Please return everything in the material from the line containing "Click the Ey Bz legend label" down to the end, unchanged. Leave the pictures out.

**** SUPPLIED RECORDS

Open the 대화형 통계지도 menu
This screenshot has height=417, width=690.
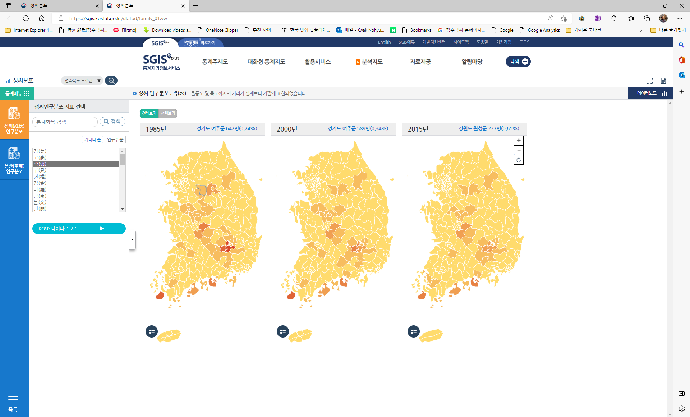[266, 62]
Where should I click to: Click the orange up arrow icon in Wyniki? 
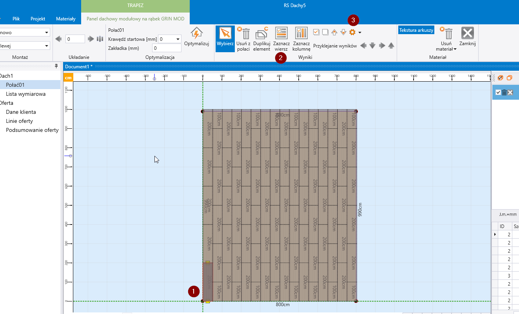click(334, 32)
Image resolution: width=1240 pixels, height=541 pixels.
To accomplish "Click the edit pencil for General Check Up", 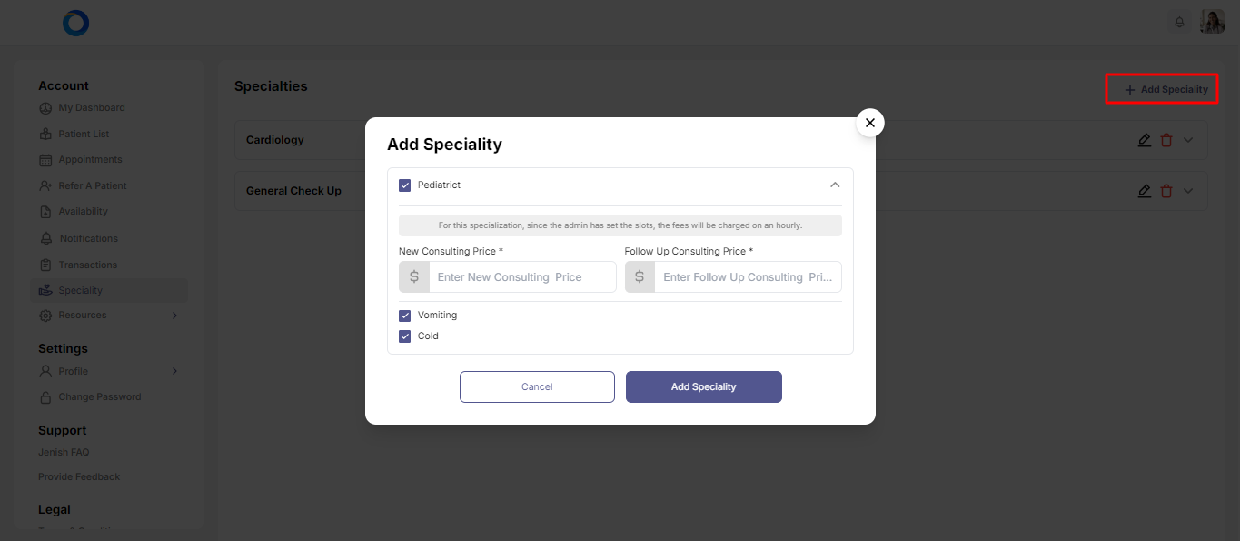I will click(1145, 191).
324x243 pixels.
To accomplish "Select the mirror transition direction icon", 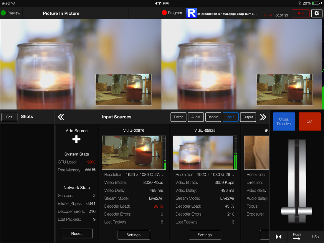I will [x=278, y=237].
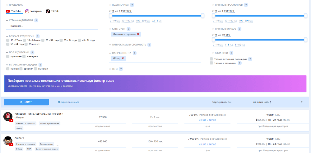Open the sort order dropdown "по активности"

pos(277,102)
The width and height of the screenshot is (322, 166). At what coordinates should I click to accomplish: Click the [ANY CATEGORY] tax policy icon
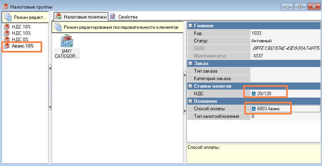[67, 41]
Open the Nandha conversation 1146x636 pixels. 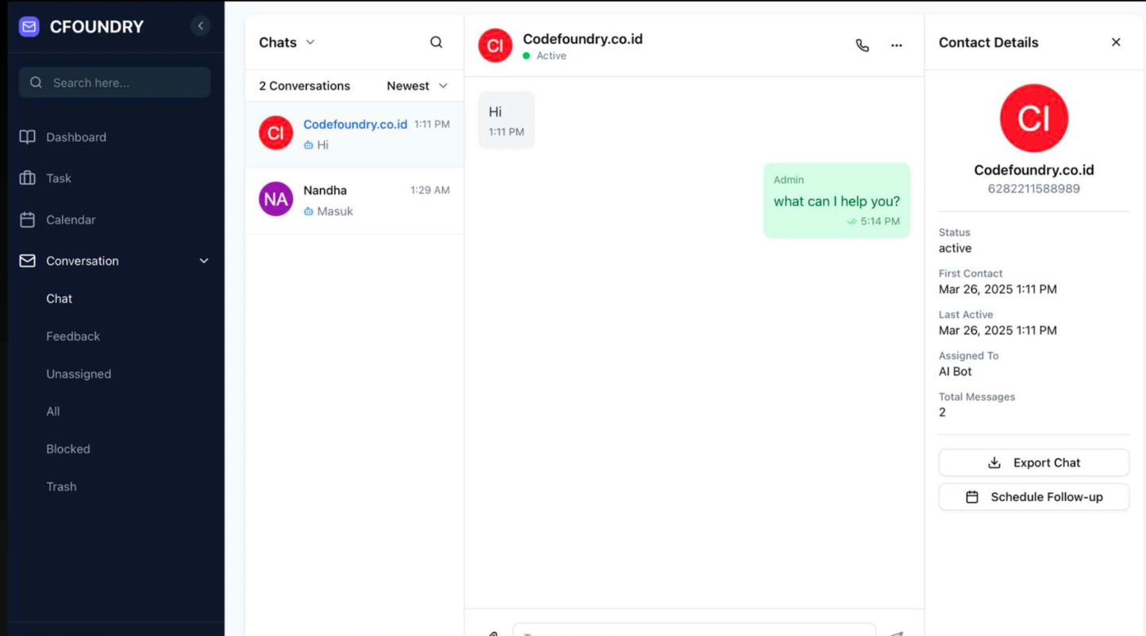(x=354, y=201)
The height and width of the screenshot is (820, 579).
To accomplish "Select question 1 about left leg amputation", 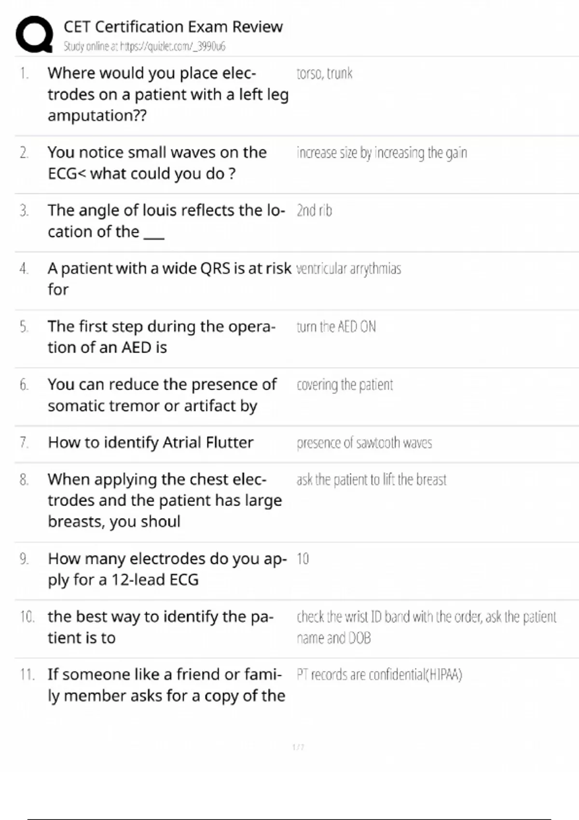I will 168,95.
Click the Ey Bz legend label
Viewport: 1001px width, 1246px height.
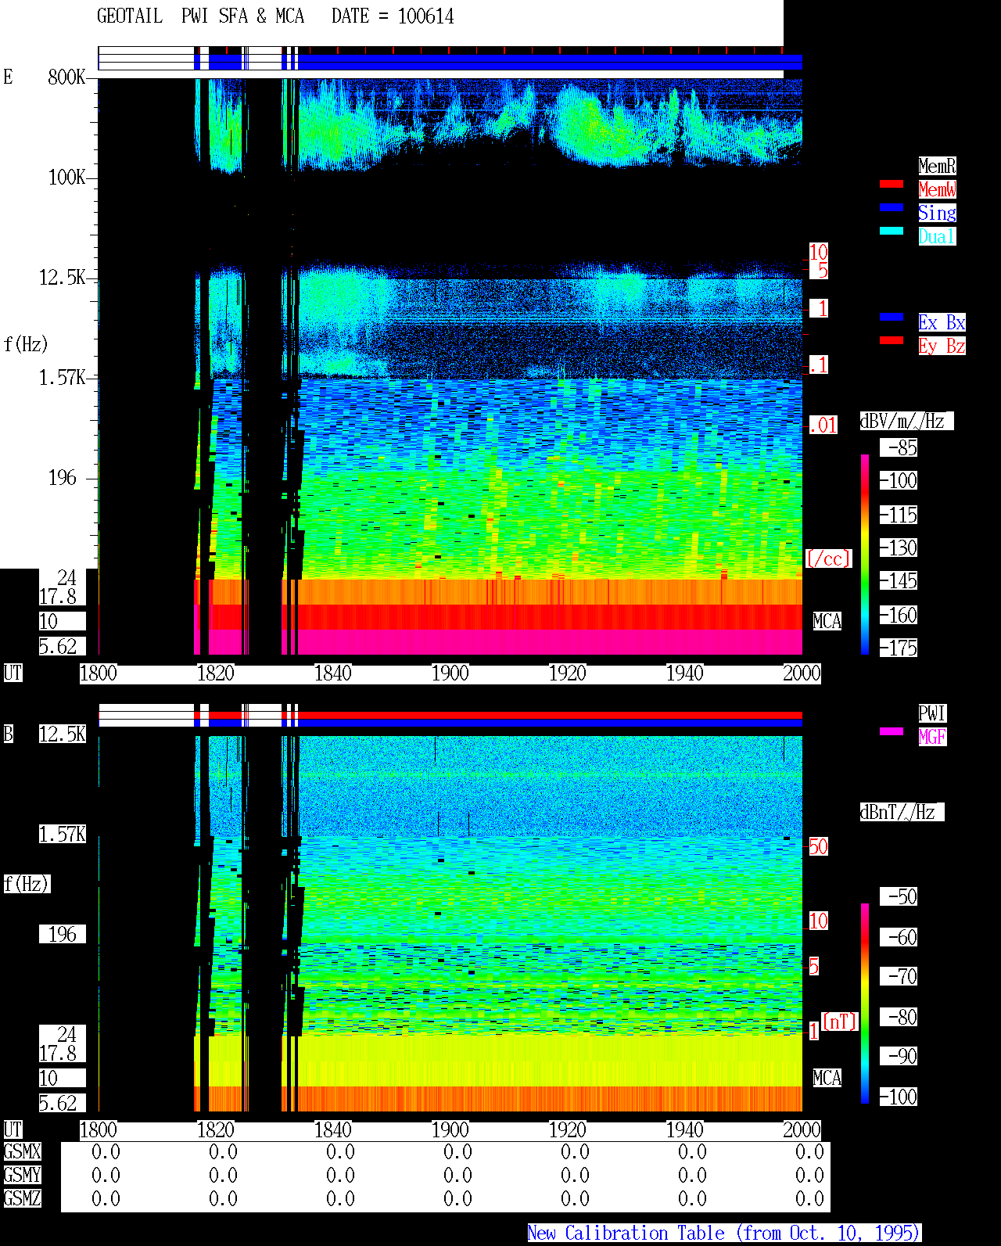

********

▶ [RESPONSE TO THIS TASK]
Click the Ey Bz legend label
Viewport: 1001px width, 1246px height.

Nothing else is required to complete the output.